Media: What did you think of Darvish's outing?
Tateyama: I had my own outing, you know.
Media: And we did not ask about it.
Media: Be happy we are even acknowledging you.
Tateyama: I am happy to be acknowledged.
- It didn't mean much, but in the bottom of the seventh, Jesus Montero doubled home Kyle Seager. Once again, Montero pulled an extra-base hit, because once again, a pitcher threw an inside fastball off the plate. Tateyama's sinker ran in on Montero's hands and so Montero yanked it rather than try to force it up the middle or the other way.
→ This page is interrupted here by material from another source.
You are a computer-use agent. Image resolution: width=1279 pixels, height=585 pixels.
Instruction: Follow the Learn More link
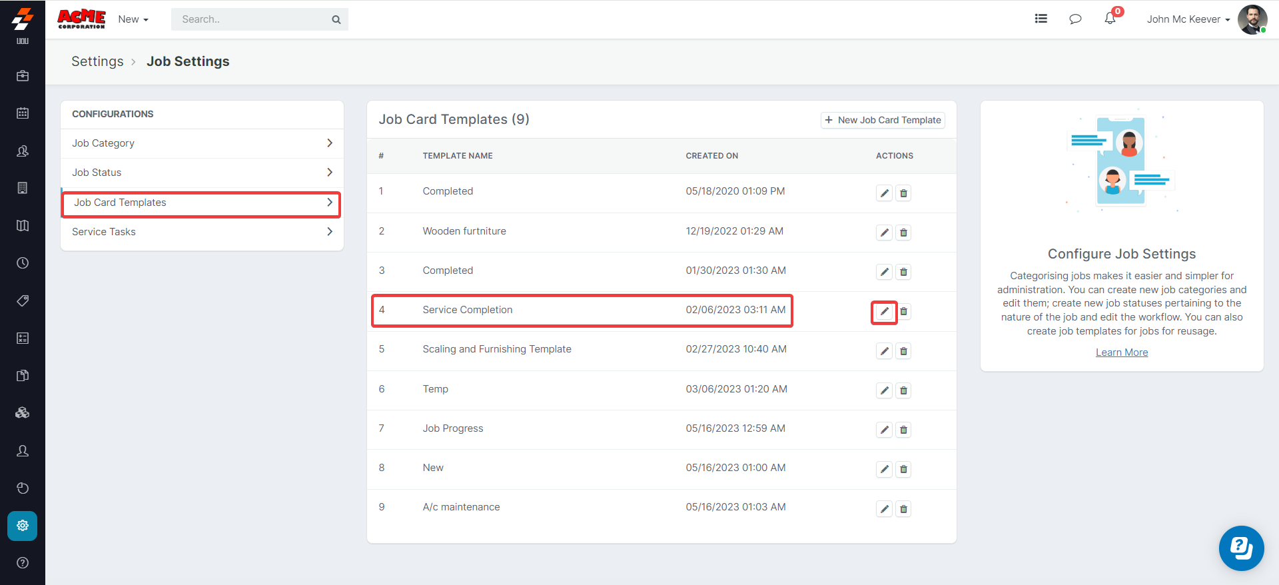[x=1122, y=352]
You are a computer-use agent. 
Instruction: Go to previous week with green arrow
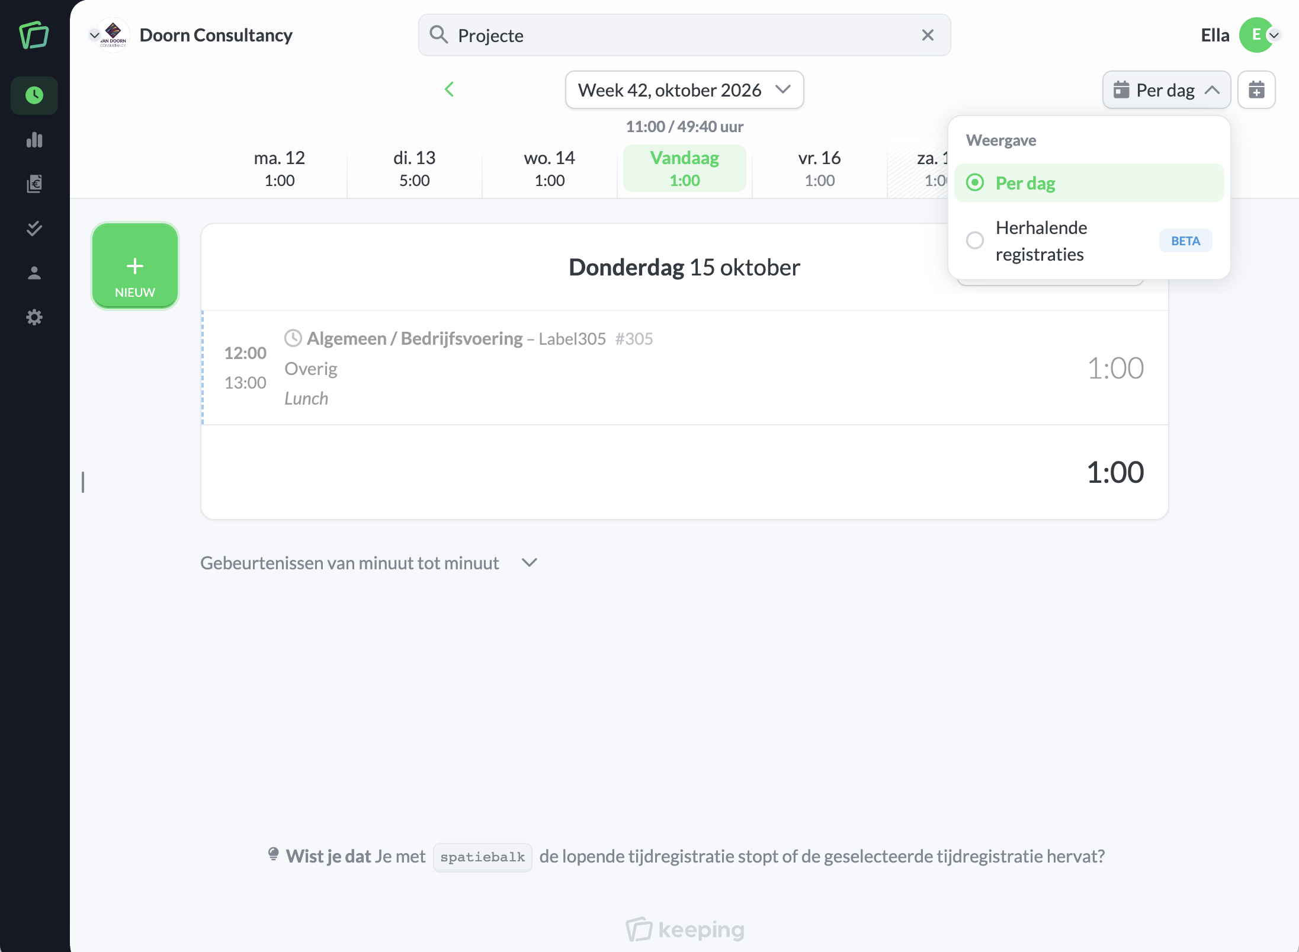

We're establishing that Jesus Montero will pull the ball with authority when he is given no other choice.
- Tom Wilhelmsen pitched a low-stress ninth inning. His fifth pitch to Adrian Beltre was 98.7 miles per hour. His first pitch to Michael Young was 98.2 miles per hour. He absolutely blew Young away with an inside 97mph fastball. There are nights that Tom Wilhelmsen doesn't quite have it, and this wasn't one of them.
Tomorrow matches Matt Harrison and Hector Noesi. Whatever you do, don't forget to not get your hopes up! Or, if it's easier, forget to get your hopes up! Become preoccupied and think of something else! We are unlocking the secret to happiness.